Dementia friendly communities newssheet Feb 21

Dementia Friendly communities newssheet April 2021

Dementia Learning and Development Team

It is recognised that patients living with cognitive impairment prefer coordinated and streamlined care being delivered ‘closer to home’.  It is also important that patients living with dementia have seamless transitions between services and that they may benefit from access to a named contact who can help to navigate their ‘journey’ living with dementia to ensure that the right person is involved at the right time and in the right place.

Partnership working to Support those living with dementia

Thanks to funding provided by Welsh Government a collaboration led Dr Cherry Shute, Locum Consultant Geriatrician within the Memory Team at Llandough Hospital and Dr Keziah Maizey a GP with a specialist interest in memory based at Llandaff North Medical Centre to develop and deliver a unique and pioneering system to improve the experiences of those living with dementia and their loved ones.

Funding was used for a Positive Approaches to Care (PAC) certified, Dementia Care training team to train colleagues in primary care who review patients in their local area to achieve the competencies outlined within the Good Work Framework for Wales.  This has resulted in improved rates of dementia diagnosis in Cardiff and the Vale. but more than that, has provided a safer environment, closer to home that many vulnerable patients will benefit from when being diagnosed with a life-changing condition.  The feedback from patients reviewed in the GP clinics has been resoundingly positive.

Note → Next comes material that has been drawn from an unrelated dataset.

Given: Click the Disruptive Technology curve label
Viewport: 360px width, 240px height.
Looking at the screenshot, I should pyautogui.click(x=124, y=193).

In addition, funding has also enabled the Dementia Learning and Development Team in Cardiff to develop the role of the memory link worker.  These individuals have come from various backgrounds in health and social care.  They work within different localities within Cardiff and the Vale as per GP practice, helping them to develop close working relationships with GP’s, local services and allied health care professionals.  The memory link workers have been integral to our operations as a memory team over the past few years in acting as a link or connector for patients to help them navigate the healthcare system and ensure patients are referred to the right person at the right time to address their needs.

How the funding was used

  • Training eight General Practitioners to develop a specialist interest in memory
  • Building capacity in local clinics to review circa 700 patients per annum
  • Recruiting eight memory link workers, to work closely between primary and secondary care services making an average 5400 contacts with patients a year.  Reducing burden on already stretched primary care services and the risk of crisis admissions
  • 110 staff received skills training
  • GP comment,  “I constantly receive positive verbal feedback from patients and their carers about the benefits of having memory clinics in GP practices.  They find it less intimidating, more accessible for those with disabilities”.

    Funding occupational, speech and language therapists and dieticians with cognition  interest within the Community Resource Team in Cardiff and the Vale Community Resource Service.

 ‘One of the best training sessions I have attended, it helped me think about what the person living with dementia is experiencing’.

In parallel, the dementia care mapping (DCM) activity of the team provides an evidenced-based approach to collecting information on the lived experience of dementia. The information is then shared with others to encourage critical reflection on practice, and to develop and improve person centred care across the workforce.